NVIDIA GF100 & Friends speculation

If all these leaks are true, and i bet they are, the GTX470/480 kinda sucks. It's not an R600 or an NV30(And anyone claiming as of now that it is, is biased as hell), but still rather disappointing.

Here's hoping the mainstream derivative(The one I can actually afford... >_>) doesn't suck.
 
I think the sandbagging theory may hold some water, as ATI wasn't even doing the regular AI mipmap optimizations on Evergreen, IIRC.
AMD states the driver policy with new chips is stability first, performance later - so what looks like sandbagging is theoretically nothing more than simple driver lifecycle for a new chip. New games presumably suffer the same fate with poor performance (particularly for the CrossFire afflicted) at launch. Though benchmarking shenanigans for "important" games (like flickering textures, which seems to be a recurrent theme) are obviously a factor.

I get a sense that 10.3a are sufficiently un-stable, for instance, that a few review sites will reject them for upcoming comparisons with GF100.

Jawed
 
I guess engineers would have it a LOT easier if creating an entire family of GPUs from one top dog it truly would be an as simple task as just copy/paste. No IHV has a magic wand in that regard.

AMD was clever enough to develop Cypress and Juniper in parallel but as far as I understand things that's a design decision you either make from the beginning or in a very early development stage.
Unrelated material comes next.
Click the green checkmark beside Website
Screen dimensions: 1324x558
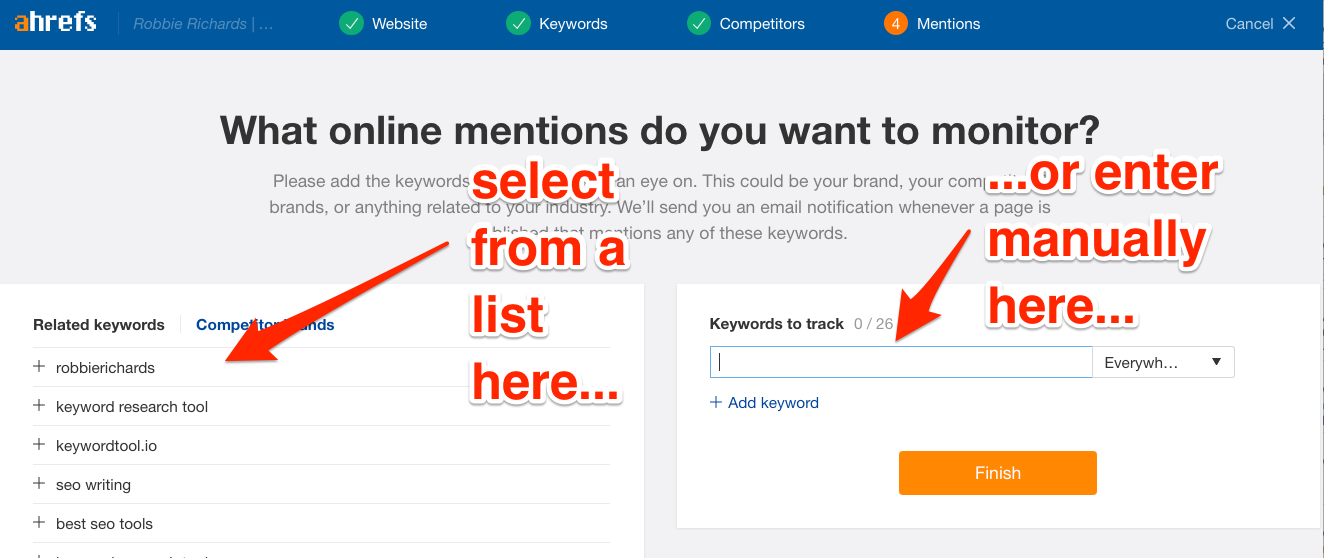pos(351,23)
NVIDIA today obviously hasn't had any parallel development for any other GF10x family members and it seems like they have to get the top dog first out the door before they can start with the smaller derivatives.

In all that I would also factor in any possible TSMC supply constraints which according to TSMC's claims we know that it'll really take off in the third quarter this year.

Exactly, AMD decided since the RV670 days to go for the sweetspot strategy and it seems to be paying off now, and this gen looks like its gonna hurt NV. I suspect we wont stop seeing NV's big die strategy but they might start developing the mid range in parallel or at least decraese the lag time for the next gen. Otherwise they're gonna give AMD a free reign in the mid range market in each gen(and in this gen because of fermi's delays even the top end market)
 
You do know that since the geometry is distributed all over the chip, that each polymorpgh engine has its own private communication channel to the others? Do you think that it is very easy to do? Im not saying its extremely hard, just that its not any easier to do than in earlier architectures and probably even harder.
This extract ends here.